WHAT NEEDS TO BE DONE: From the entries below, return only the lines starting at the one that contains "Task: Choose the Zoom magnifier tool" and ending at the one that contains "Turn off all", exactly as they stand.

DATA SECTION:
-- Opening Marker --
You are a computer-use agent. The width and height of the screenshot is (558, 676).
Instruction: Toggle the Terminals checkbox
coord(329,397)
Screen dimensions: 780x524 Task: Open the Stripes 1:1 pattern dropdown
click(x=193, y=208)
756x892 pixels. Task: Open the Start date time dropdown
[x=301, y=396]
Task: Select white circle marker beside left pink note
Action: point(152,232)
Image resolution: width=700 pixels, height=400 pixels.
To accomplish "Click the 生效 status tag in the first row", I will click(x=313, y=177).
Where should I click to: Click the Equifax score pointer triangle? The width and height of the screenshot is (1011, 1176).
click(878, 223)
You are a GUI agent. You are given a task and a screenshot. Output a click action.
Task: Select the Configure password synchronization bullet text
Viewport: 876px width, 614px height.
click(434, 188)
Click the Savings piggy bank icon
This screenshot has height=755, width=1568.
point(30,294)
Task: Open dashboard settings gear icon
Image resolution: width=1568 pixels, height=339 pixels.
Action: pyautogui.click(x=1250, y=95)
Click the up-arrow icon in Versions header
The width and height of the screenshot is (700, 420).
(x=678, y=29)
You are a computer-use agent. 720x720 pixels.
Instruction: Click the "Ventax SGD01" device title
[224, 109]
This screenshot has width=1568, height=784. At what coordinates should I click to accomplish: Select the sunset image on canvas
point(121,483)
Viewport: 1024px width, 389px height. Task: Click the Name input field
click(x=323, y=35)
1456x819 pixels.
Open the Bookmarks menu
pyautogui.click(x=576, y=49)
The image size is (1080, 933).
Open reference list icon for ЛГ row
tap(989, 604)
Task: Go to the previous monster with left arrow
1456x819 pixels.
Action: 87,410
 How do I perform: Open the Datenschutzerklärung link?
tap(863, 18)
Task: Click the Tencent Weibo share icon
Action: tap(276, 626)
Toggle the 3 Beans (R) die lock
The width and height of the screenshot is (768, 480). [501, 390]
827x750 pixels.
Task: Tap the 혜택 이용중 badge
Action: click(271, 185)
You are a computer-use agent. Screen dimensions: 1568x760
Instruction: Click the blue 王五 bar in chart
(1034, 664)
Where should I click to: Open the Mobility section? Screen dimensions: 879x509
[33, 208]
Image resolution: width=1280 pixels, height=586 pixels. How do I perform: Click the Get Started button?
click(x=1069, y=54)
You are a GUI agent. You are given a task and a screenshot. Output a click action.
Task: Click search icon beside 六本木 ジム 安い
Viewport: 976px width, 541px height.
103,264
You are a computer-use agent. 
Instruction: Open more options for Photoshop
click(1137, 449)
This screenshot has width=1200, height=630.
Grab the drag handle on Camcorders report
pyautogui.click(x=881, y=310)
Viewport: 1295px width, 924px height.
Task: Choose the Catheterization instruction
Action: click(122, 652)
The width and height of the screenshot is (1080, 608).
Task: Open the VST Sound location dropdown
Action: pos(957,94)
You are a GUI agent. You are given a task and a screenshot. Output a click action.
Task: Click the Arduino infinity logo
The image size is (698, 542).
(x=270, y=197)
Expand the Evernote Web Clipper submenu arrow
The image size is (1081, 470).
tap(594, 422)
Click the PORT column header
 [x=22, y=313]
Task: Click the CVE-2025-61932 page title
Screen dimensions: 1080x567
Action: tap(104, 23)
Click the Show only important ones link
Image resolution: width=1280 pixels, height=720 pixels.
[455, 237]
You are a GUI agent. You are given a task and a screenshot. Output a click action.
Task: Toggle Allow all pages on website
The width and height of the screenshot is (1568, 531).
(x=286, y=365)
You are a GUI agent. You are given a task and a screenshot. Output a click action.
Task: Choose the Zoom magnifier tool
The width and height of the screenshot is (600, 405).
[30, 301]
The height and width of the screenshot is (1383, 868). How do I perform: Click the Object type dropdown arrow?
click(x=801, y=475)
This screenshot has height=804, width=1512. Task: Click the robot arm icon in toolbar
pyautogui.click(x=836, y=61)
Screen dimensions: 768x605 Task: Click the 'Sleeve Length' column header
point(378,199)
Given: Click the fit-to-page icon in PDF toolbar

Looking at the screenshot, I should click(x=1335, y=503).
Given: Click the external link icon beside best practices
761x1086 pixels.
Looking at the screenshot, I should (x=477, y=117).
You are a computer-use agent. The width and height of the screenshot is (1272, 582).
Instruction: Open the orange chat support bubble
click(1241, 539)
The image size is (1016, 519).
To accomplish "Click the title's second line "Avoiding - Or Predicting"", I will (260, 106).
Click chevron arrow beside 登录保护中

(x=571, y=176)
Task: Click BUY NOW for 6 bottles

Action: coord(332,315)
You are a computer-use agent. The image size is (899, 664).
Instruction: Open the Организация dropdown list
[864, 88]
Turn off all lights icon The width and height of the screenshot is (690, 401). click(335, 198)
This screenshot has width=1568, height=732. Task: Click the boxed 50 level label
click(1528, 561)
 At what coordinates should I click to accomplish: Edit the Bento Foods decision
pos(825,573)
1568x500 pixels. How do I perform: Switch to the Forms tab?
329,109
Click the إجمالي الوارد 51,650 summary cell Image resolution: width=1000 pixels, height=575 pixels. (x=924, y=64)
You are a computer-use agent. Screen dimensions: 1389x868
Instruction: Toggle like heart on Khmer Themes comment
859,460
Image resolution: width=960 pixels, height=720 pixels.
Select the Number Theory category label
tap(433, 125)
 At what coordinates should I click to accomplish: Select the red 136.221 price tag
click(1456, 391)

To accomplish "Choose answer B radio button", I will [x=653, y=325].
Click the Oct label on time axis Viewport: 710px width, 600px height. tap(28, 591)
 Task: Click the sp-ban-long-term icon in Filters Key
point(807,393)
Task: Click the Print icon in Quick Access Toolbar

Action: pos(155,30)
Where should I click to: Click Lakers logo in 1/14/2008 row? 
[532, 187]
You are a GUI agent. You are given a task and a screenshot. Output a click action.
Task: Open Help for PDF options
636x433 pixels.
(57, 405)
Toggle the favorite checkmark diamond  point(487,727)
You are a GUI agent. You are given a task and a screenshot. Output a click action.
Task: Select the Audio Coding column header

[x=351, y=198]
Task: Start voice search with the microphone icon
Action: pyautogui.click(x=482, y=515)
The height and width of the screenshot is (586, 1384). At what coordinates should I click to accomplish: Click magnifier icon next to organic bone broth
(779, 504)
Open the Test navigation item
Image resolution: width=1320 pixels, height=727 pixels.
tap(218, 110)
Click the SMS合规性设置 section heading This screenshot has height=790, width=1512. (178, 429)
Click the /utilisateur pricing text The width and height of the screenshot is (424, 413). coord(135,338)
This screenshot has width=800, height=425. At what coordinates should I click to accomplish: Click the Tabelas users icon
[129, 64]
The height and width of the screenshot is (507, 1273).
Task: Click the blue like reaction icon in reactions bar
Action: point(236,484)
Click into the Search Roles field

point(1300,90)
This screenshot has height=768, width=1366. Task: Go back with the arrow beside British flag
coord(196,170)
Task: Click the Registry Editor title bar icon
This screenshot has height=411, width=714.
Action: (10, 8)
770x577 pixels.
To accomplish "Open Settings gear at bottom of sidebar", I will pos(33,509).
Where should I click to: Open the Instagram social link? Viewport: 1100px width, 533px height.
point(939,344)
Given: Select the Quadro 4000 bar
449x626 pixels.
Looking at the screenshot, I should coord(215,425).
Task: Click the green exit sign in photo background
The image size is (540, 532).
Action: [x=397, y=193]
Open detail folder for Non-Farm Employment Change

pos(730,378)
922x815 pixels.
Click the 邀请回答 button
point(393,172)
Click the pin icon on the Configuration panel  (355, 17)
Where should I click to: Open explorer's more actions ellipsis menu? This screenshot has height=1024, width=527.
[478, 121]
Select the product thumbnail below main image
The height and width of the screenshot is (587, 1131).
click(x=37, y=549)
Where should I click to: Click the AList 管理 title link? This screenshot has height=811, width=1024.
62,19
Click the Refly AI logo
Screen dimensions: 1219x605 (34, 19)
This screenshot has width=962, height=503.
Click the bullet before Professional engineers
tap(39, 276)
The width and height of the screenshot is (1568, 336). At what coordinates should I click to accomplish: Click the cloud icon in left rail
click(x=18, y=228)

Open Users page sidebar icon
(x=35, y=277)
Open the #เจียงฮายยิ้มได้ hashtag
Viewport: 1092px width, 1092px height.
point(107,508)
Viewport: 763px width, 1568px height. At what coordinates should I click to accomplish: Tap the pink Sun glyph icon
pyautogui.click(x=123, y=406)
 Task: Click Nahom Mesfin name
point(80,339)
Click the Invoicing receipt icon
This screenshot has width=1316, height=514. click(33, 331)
-- Closing Marker --
TASK RESPONSE:
Task: Choose the Zoom magnifier tool
The width and height of the screenshot is (600, 405).
[30, 301]
The height and width of the screenshot is (1383, 868). How do I perform: Click the Object type dropdown arrow?
click(x=801, y=475)
This screenshot has height=804, width=1512. Task: Click the robot arm icon in toolbar
pyautogui.click(x=836, y=61)
Screen dimensions: 768x605 Task: Click the 'Sleeve Length' column header
point(378,199)
Given: Click the fit-to-page icon in PDF toolbar

Looking at the screenshot, I should click(x=1335, y=503).
Given: Click the external link icon beside best practices
761x1086 pixels.
Looking at the screenshot, I should (x=477, y=117).
You are a computer-use agent. The width and height of the screenshot is (1272, 582).
Instruction: Open the orange chat support bubble
click(1241, 539)
The image size is (1016, 519).
To accomplish "Click the title's second line "Avoiding - Or Predicting"", I will (260, 106).
Click chevron arrow beside 登录保护中

(x=571, y=176)
Task: Click BUY NOW for 6 bottles

Action: coord(332,315)
You are a computer-use agent. The image size is (899, 664).
Instruction: Open the Организация dropdown list
[864, 88]
Turn off all lights icon The width and height of the screenshot is (690, 401). click(335, 198)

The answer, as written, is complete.